Within the material below, locate the line with "365x440 pixels." and the line with "Sort files by the Имя column header", then return those two lines and all lines between them, exactly as written.

#### Extracted records

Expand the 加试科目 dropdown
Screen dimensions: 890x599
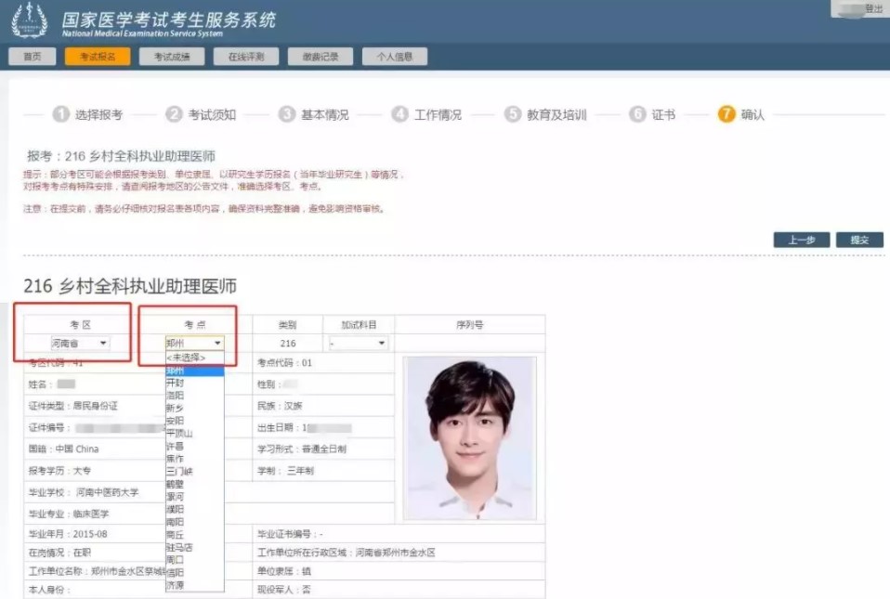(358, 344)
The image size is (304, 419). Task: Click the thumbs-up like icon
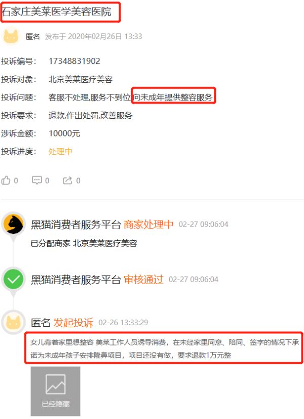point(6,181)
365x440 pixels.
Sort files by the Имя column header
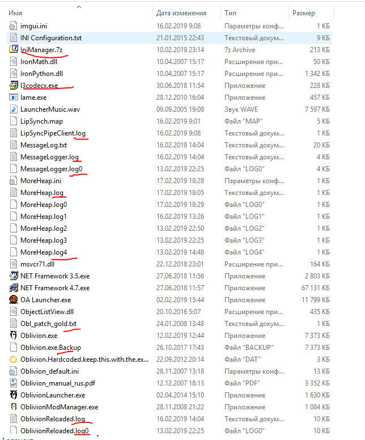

########
#### Extracted records

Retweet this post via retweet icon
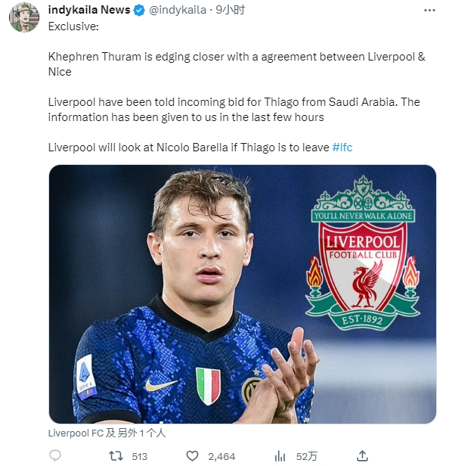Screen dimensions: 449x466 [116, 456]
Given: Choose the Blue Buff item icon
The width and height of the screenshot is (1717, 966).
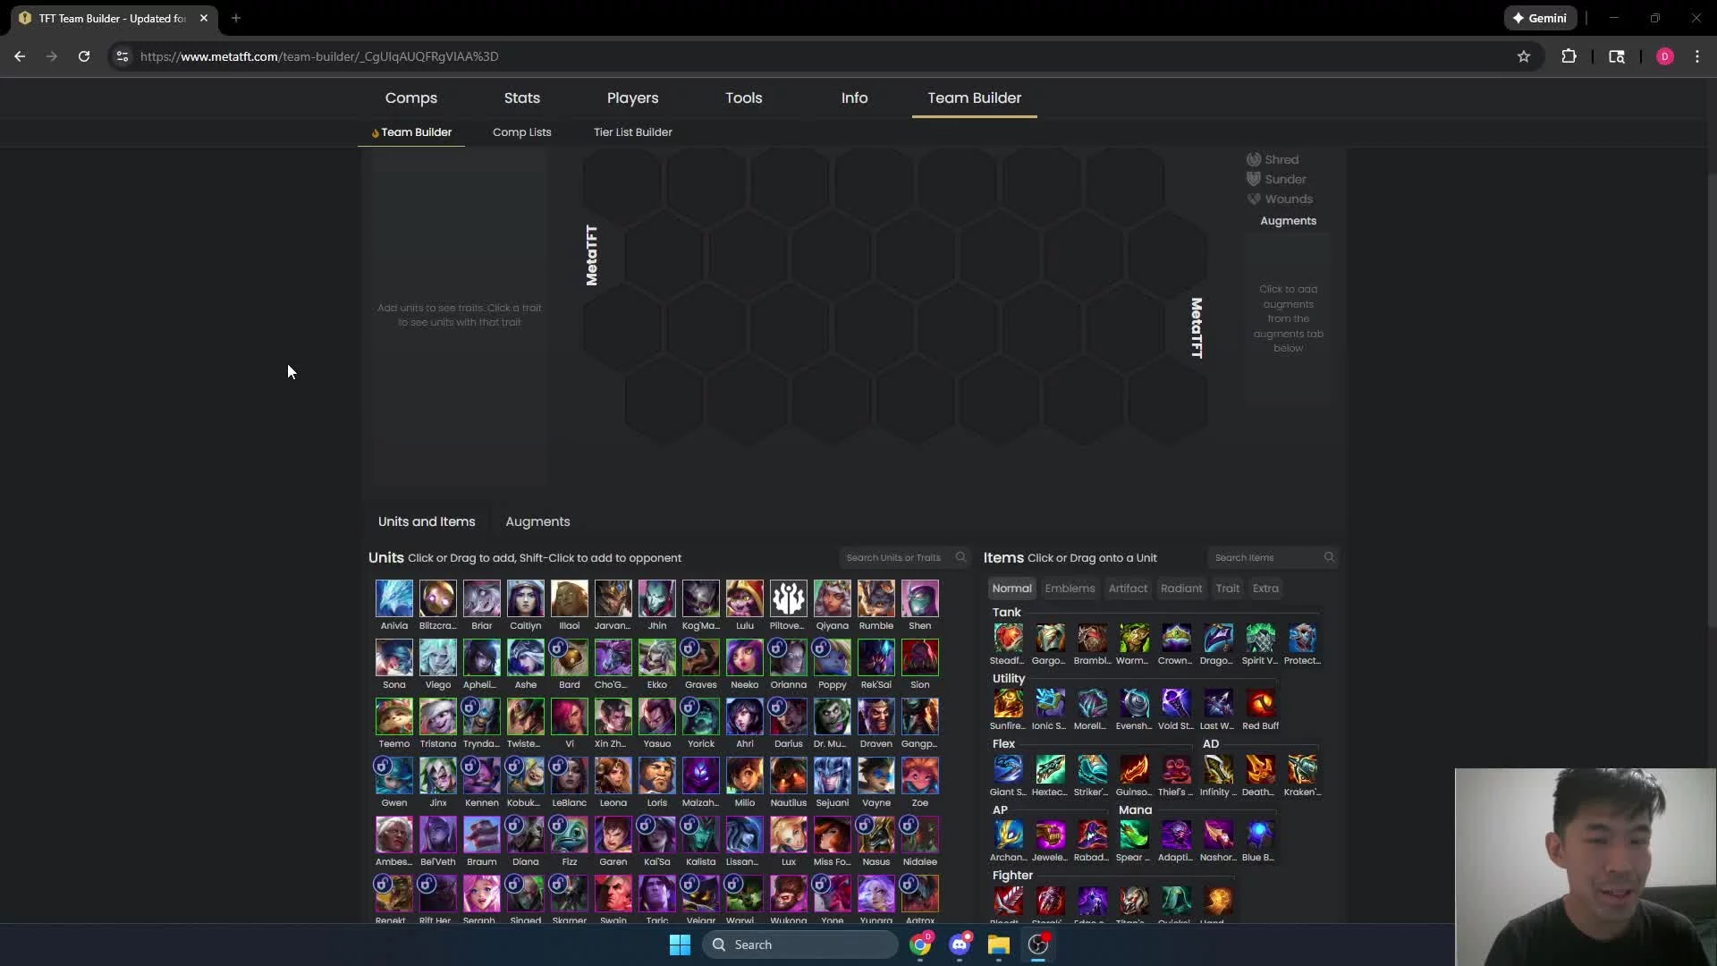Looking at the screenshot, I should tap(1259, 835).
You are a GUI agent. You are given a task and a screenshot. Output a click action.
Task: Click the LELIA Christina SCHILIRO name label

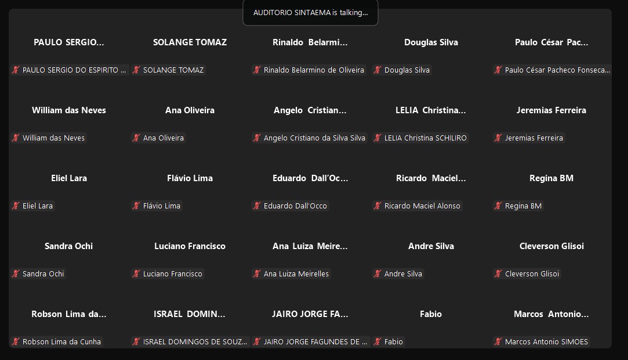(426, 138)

########

• Your response
365x440 pixels.
Sort files by the Имя column header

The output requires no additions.